After working my way to understand the benefits of taking 2 or 3 leisurely longer rides (ones in which I remain in Heart Rate Zones 3 or 4) for every brief all-out ride (in which I spend more time in Heart Rate Zone 5), I have been keeping an eye not on the absolute heart rate, but on the heart rate zone, inspecting the number every time I feel that my heart is starting to race.
[Edit 1: Why is it useful to keep track of one's HR? Let me quote a comment by Andrew Henle, who sounds like he really knows what he's talking about: "FWIW, riding hard like that all the time right at your threshold is a great way to get good at being mediocre.

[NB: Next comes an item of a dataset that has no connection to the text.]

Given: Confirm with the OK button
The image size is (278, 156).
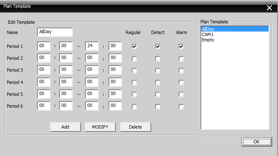Looking at the screenshot, I should pyautogui.click(x=257, y=142).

Getting FAST really requires riding a lot at about 1/2 to 3/4 threshold power to build your pure aerobic power." I don't have a way of measuring my power, and so I am taking the next best thing and using my HR, by remaining in HRZ 3 to 4. Is it unreasonable to assume there is a correlation?]

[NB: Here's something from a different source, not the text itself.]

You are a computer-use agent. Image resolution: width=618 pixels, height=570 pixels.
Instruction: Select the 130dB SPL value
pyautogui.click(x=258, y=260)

Every time I approach the 4.8-4.9 heart rate zone (yes, it's displayed as a fractional number), I calm my thrill down and ride more slowly.
Still, when I inspect afterwards how much time I've spent in each heart rate zone, I get numbers that are heavily skewed towards HRZ 5.
Zone Heart Rate 1 00:00 2 00:16 3 11:52 4 72:43 5 91:22
Why is my HRZ 5 so high, even though I'm certain I have rarely, if at all, entered 5.0+. Is it the case that the "zone" measures from -0.5 to +0.5, and so HRZ 4 is really a count of the time spent in the interval [3.5, 4.4]? Is HRZ 5 really measuring 4.5 to 5.0?
Also, is there some special significance for the HRZ maxing out at 5? Is it, for example, a hint that remaining for a long time above 5 is somehow detrimental? What about racers? Don't they remain in 5 basically all the time?
In case it makes a difference, I'm using a chest heart rate strap with electrical connections.
The HRM is from Lezyne. It is wireless; smallish; has worked impeccably for about a year now; just about the only negative I can say about it is the little chill I get from the contacts when they first touch my chest, but that's presumably a necessity since it's electrical with metal electrodes, and it lasts only a moment. Plus the battery (a common Lithium disposable battery) drains extremely slowly.
Edit 2: Another way of asking the question is this: I have access to a Heart Rate Monitor, as well as to a cadence sensor and a speedometer, but not to a power meter. I have so far been using bar charts such as the one quoted above to check whether I did indeed remain in Heart Rate Zones 3 (or 4), as I intended. How can I ensure I remain in Heart Rate Zone 3 (or 4) using a Heart Rate Monitor?
On a bike we're rather lucky we can get four measurements. This Q&A ask the same if all we had were a heart rate measurement. In the context of cycling the additional issue is whether the three other meters can assist in determining the training zone.